On the other hand, when the clutch C2 of the long circumference drum 2 is connected, the tape T is fed according to the speed of the surface of the long circumference drum 2 since the short circumference drum 2 is provided with the one-way clutch C3.

As soon as the long-circumference drum is switched from being dominated by the long-circumference drum to being dominated by the short-circumference drum, the short-circumference drum is restrained to the rotating shaft.

Therefore, even if many uncertain factors accumulate, such as elongation when printing the same pattern on the tape, accumulation of slight positional deviations, or elongation due to pulling force when pulling out the tape, it is possible to cut each pattern at high speed and accurately. It can also be fed to a constant-speed operating device in the next process to enable double printing at precise locations.

Furthermore, as soon as the short-circumference drum is switched to take the initiative, the rotation due to inertia up to that point is immediately canceled out, and the rotation is correctly performed at the same speed as the rotating shaft.

Therefore, even if it is for a short time, the short-circumference drum does not continue to rotate at the rotational speed when the long-circumference drum is leading, and speed correction is immediately started.

[Brief explanation of drawings]

Figure 1: Side view of the tape being pulled out, Figure 2: A sectional view of an embodiment of the NiDram, Figure 3: A plan view of an embodiment of the one-way notch, Figures 4a-40: Tape and photocell FIG. 5: An explanatory diagram of one embodiment of the timing switch. FIG. 6: A side view of the tape.
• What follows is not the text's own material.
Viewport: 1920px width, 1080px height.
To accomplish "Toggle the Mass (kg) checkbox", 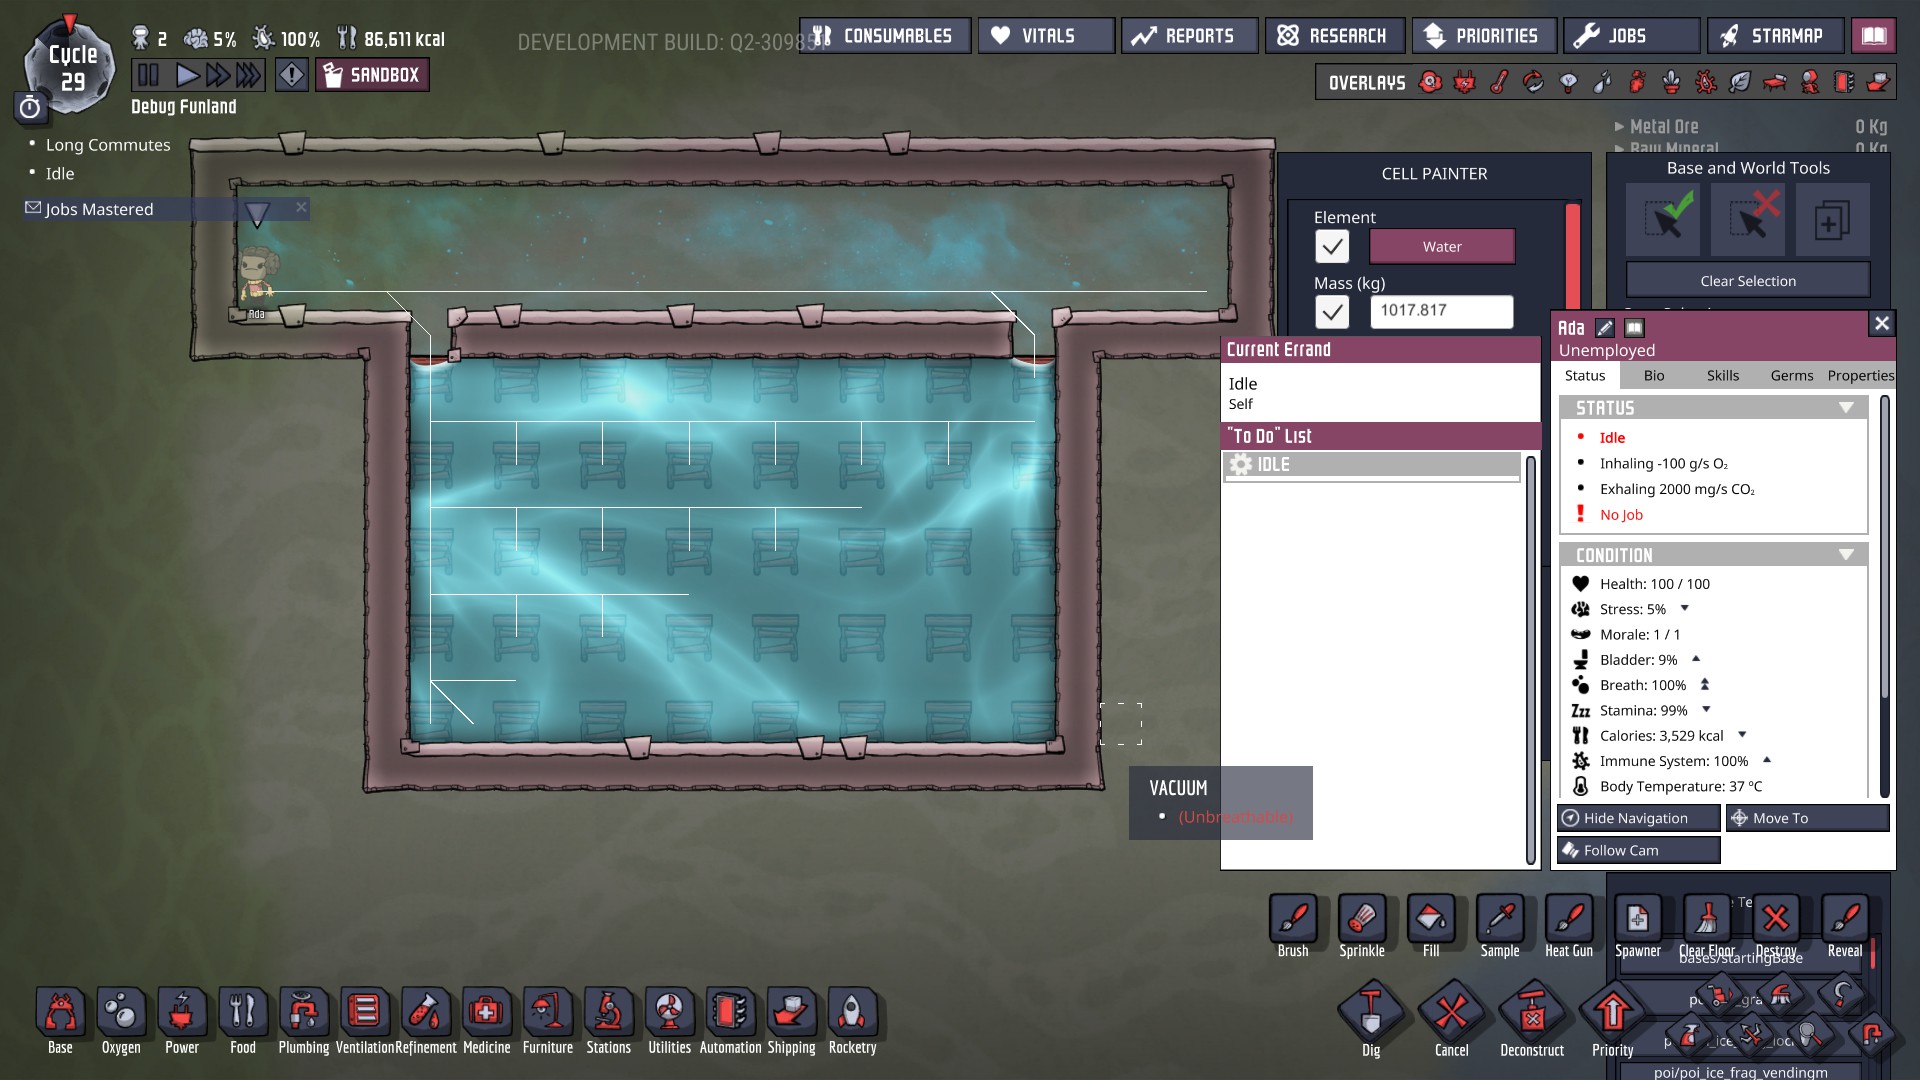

FIG. 7: A sectional view of another embodiment of the Ni drum. 2: long circumference drum, 3: short circumference drum, C2: magnetic clutch, C3 one-way clutch, C4: electromagnetic brake.

Claims (1)

[Scope of Claims] 1. In a device in which a tape on which a repeating pattern, etc. of the same pattern, etc. and a check mark have already been printed is held between two drums and pulled out from a rolled state, the circumferential length of the two drums is cut. It consists of a drum that is slightly longer than the length of the subsequent tape, and a drum that is slightly shorter.The drum with a long circumference is equipped with an electromagnetic clutch between it and the rotary shaft that is fitted so that it can rotate freely. A one-way clutch is installed between the short drum and the rotating shaft that is rotatably fitted to the short drum, and an electromagnetic brake is installed to restrict the relationship between the drum and the rotating shaft, so that each rotating shaft has the same degree of rotation. A blinking phototube is installed that transmits signals from the drive source and checks the check mark on the tape.The signals from this phototube connect and release the electromagnetic clutch, and when the electromagnetic clutch is released, the drum with a short circumference and the rotating shaft are restrained. A variable speed feeding device characterized in that it is configured to perform the following.